Megyn Kelly opened her show on Wednesday by apologizing to the public for saying she doesn’t understand why blackface Halloween costumes are racist.
“I want to begin with two words, I’m sorry,” she said. “I defended the idea, saying as long as it was respectful and part of a Halloween costume, it seemed O.K. Well I was wrong, and I am sorry.”
“I learned that given the history of blackface being used in awful ways by racists in this country. It is not O.K. for that to be part of any costume, Halloween or otherwise. I have never been a P.C. kind of person, but I do understand the value in being sensitive to our history particularly on race and ethnicity,” she said, adding, “I learned that given the history of blackface being used in awful ways by racists in this country. It is not OK for that to be part of any costume, Halloween or otherwise.”

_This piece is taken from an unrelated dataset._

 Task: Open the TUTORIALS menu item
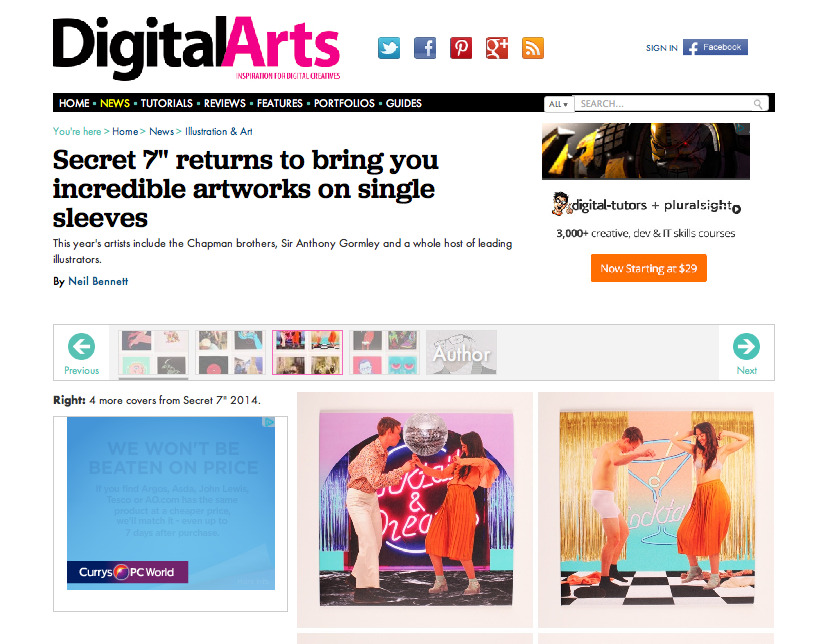[166, 103]

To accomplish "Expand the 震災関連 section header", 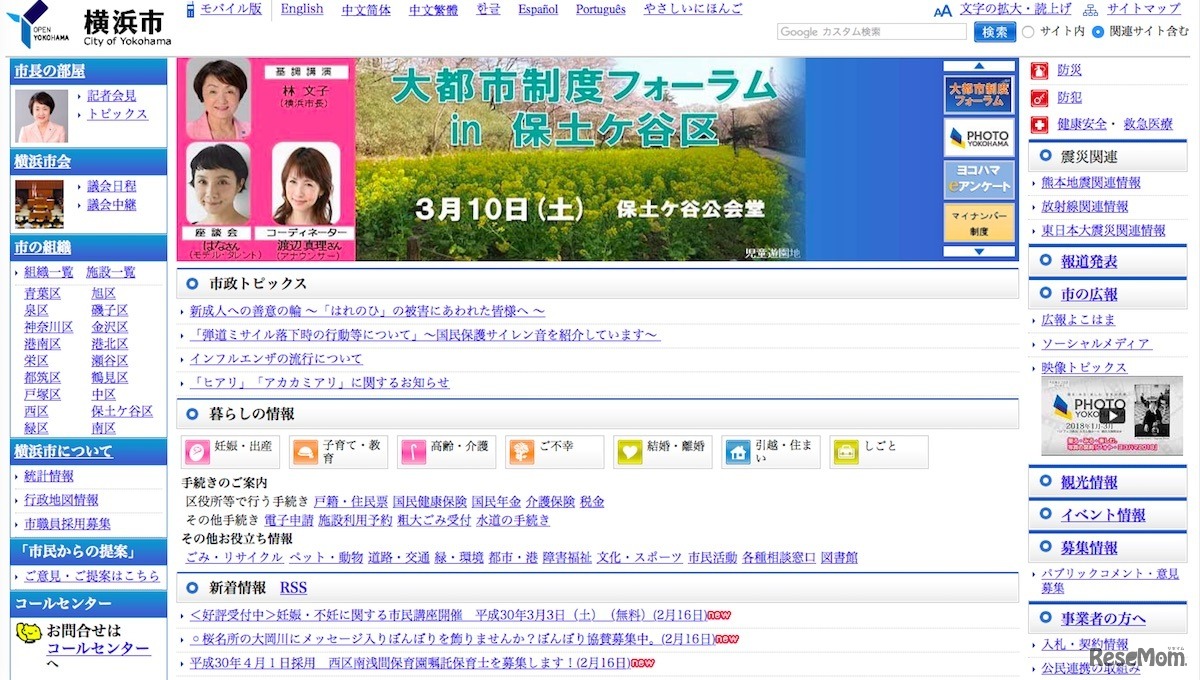I will (1088, 156).
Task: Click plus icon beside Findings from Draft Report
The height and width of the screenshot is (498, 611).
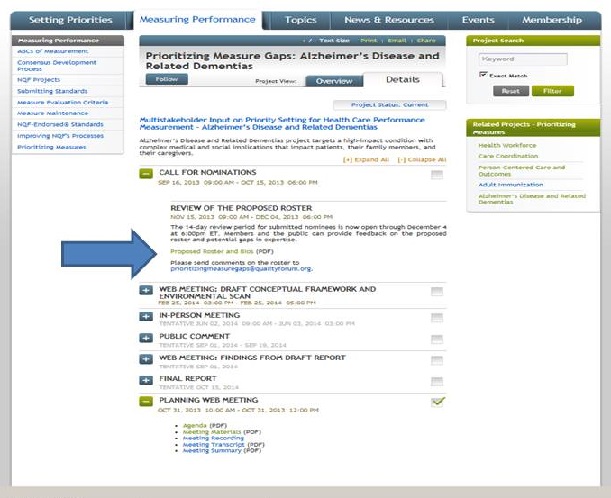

What did Megyn Kelly say about blackface?
During a roundtable discussion about offensive Halloween costumes on Tuesday’s Megyn Kelly Today, she said:
“You do get in trouble if you are a white person who puts on blackface for Halloween, or a black person who puts on whiteface for Halloween. Back when I was a kid, that was okay just as long as you were dressing as a character.”
She had defended Real Housewives of New York star Luann de Lesseps for appearing to darken her skin when she dressed up a Diana Ross in 2017. “She dressed as Diana Ross and she made her skin look darker than it really is,” Kelly said. “People said that was racist! And I don’t know, like, I thought, like, ‘Who doesn’t love Diana Ross?’ She wants to look like Diana Ross for one day. I don’t know how that got racist on Halloween.”
After her comments drew significant online criticism from celebrities like W. Kamau Bell, Padma Lakshmi, and Patton Oswalt, she apologized to her NBC colleagues in an e-mail on Tuesday writing, “I realize now that such behavior is indeed wrong, and I am sorry. The history of blackface in our culture is abhorrent; the wounds too deep.”
This is not the first time Kelly has drawn criticism about racial issues surrounding a holiday. Kelly sparked for claiming that both Santa Claus and Jesus Christ were verifiably white on The Kelly File in 2013.
How did Megyn Kelly’s Today Show colleagues respond?
Some of Kelly’s Today Show colleagues strongly criticized her comments.
Al Roker said Kelly’s email to colleagues did not go far enough. “She owes a bigger apology to folks of color around the country because this is a history, going bak to the 1830s, minstrel hows, to demean and denigrate a race wasn’t right,” he said on Wednesday before Kelly’s show.
Craig Melvin addressed those who defended her remarks online. “There was some criticism yesterday online that this was political correctness run amuck. That’s silly and it’s disingenuous, and it’s just as just as ignorant and racism as the statement,” he said.
Jenna Bush Hager, who also participated in Tuesday’s discussion, said: “I just have to say, of course it’s wrong and in a world that is sometimes filled with hate I think it’s more important than ever that we use our voices towards love.”